**Your goal:**
Write out the whole listing again, exactly as given.

=== Section Start ===

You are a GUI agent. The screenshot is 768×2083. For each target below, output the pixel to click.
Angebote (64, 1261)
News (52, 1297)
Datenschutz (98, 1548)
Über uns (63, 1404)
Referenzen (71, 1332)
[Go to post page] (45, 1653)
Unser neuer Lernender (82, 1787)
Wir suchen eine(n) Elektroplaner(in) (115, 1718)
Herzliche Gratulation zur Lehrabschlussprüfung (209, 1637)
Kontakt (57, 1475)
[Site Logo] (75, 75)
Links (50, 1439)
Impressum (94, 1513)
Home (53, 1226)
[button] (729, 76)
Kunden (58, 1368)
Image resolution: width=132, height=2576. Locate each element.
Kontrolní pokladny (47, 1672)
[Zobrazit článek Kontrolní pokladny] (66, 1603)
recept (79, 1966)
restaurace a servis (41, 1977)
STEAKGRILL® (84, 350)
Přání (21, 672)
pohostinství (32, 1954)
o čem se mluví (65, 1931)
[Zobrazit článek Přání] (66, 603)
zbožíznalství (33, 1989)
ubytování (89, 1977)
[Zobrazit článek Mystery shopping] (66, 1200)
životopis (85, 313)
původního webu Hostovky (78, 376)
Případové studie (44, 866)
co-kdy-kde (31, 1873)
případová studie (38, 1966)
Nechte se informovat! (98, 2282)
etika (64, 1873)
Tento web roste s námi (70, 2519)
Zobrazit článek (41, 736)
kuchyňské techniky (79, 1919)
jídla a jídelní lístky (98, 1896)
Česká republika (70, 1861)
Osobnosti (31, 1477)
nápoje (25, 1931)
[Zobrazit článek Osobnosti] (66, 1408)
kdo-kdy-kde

=== Section End ===

**Output below:**
You are a GUI agent. The screenshot is 768×2083. For each target below, output the pixel to click.
Angebote (64, 1261)
News (52, 1297)
Datenschutz (98, 1548)
Über uns (63, 1404)
Referenzen (71, 1332)
[Go to post page] (45, 1653)
Unser neuer Lernender (82, 1787)
Wir suchen eine(n) Elektroplaner(in) (115, 1718)
Herzliche Gratulation zur Lehrabschlussprüfung (209, 1637)
Kontakt (57, 1475)
[Site Logo] (75, 75)
Links (50, 1439)
Impressum (94, 1513)
Home (53, 1226)
[button] (729, 76)
Kunden (58, 1368)
Image resolution: width=132, height=2576. Locate each element.
Kontrolní pokladny (47, 1672)
[Zobrazit článek Kontrolní pokladny] (66, 1603)
recept (79, 1966)
restaurace a servis (41, 1977)
STEAKGRILL® (84, 350)
Přání (21, 672)
pohostinství (32, 1954)
o čem se mluví (65, 1931)
[Zobrazit článek Přání] (66, 603)
zbožíznalství (33, 1989)
ubytování (89, 1977)
[Zobrazit článek Mystery shopping] (66, 1200)
životopis (85, 313)
původního webu Hostovky (78, 376)
Případové studie (44, 866)
co-kdy-kde (31, 1873)
případová studie (38, 1966)
Nechte se informovat! (98, 2282)
etika (64, 1873)
Tento web roste s námi (70, 2519)
Zobrazit článek (41, 736)
kuchyňské techniky (79, 1919)
jídla a jídelní lístky (98, 1896)
Česká republika (70, 1861)
Osobnosti (31, 1477)
nápoje (25, 1931)
[Zobrazit článek Osobnosti] (66, 1408)
kdo-kdy-kde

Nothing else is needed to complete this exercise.